** Begin **
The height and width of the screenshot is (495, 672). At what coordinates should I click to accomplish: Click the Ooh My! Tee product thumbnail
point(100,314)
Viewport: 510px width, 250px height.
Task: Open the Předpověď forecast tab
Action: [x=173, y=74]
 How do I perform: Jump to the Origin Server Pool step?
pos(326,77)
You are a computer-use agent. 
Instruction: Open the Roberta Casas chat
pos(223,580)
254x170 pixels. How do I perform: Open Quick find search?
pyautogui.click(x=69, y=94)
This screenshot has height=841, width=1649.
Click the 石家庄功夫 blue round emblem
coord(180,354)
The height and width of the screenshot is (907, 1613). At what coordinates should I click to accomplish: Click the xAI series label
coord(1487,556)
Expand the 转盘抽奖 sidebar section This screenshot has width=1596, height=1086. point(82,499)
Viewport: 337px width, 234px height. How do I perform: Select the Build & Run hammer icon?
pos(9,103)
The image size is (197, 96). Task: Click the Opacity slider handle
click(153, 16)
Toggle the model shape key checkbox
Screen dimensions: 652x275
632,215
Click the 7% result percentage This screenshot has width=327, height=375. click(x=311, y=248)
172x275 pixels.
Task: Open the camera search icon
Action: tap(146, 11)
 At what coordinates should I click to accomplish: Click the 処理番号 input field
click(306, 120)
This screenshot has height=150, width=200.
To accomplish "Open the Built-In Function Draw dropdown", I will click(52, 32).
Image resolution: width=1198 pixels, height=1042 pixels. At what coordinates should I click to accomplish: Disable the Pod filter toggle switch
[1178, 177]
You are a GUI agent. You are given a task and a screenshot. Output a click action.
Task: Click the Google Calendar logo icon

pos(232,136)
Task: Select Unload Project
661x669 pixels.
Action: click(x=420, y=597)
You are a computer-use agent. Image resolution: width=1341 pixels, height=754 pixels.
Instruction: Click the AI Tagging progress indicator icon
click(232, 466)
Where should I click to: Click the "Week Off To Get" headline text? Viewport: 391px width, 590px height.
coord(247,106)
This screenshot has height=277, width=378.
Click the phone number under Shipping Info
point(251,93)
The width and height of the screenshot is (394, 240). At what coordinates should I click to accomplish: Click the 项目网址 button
** End **
- [THE TASK] Copy out all of the data above word for word, changing nothing.

- [THE RESPONSE]
The height and width of the screenshot is (495, 672). At what coordinates should I click to accomplish: Click the Ooh My! Tee product thumbnail
point(100,314)
Viewport: 510px width, 250px height.
Task: Open the Předpověď forecast tab
Action: [x=173, y=74]
 How do I perform: Jump to the Origin Server Pool step?
pos(326,77)
You are a computer-use agent. 
Instruction: Open the Roberta Casas chat
pos(223,580)
254x170 pixels. How do I perform: Open Quick find search?
pyautogui.click(x=69, y=94)
This screenshot has height=841, width=1649.
Click the 石家庄功夫 blue round emblem
coord(180,354)
The height and width of the screenshot is (907, 1613). At what coordinates should I click to accomplish: Click the xAI series label
coord(1487,556)
Expand the 转盘抽奖 sidebar section This screenshot has width=1596, height=1086. point(82,499)
Viewport: 337px width, 234px height. How do I perform: Select the Build & Run hammer icon?
pos(9,103)
The image size is (197, 96). Task: Click the Opacity slider handle
click(153, 16)
Toggle the model shape key checkbox
Screen dimensions: 652x275
632,215
Click the 7% result percentage This screenshot has width=327, height=375. click(x=311, y=248)
172x275 pixels.
Task: Open the camera search icon
Action: tap(146, 11)
 At what coordinates should I click to accomplish: Click the 処理番号 input field
click(306, 120)
This screenshot has height=150, width=200.
To accomplish "Open the Built-In Function Draw dropdown", I will click(52, 32).
Image resolution: width=1198 pixels, height=1042 pixels. At what coordinates should I click to accomplish: Disable the Pod filter toggle switch
[1178, 177]
You are a GUI agent. You are given a task and a screenshot. Output a click action.
Task: Click the Google Calendar logo icon

pos(232,136)
Task: Select Unload Project
661x669 pixels.
Action: click(x=420, y=597)
You are a computer-use agent. Image resolution: width=1341 pixels, height=754 pixels.
Instruction: Click the AI Tagging progress indicator icon
click(232, 466)
Where should I click to: Click the "Week Off To Get" headline text? Viewport: 391px width, 590px height.
coord(247,106)
This screenshot has height=277, width=378.
Click the phone number under Shipping Info
point(251,93)
The width and height of the screenshot is (394, 240). At what coordinates should I click to accomplish: Click the 项目网址 button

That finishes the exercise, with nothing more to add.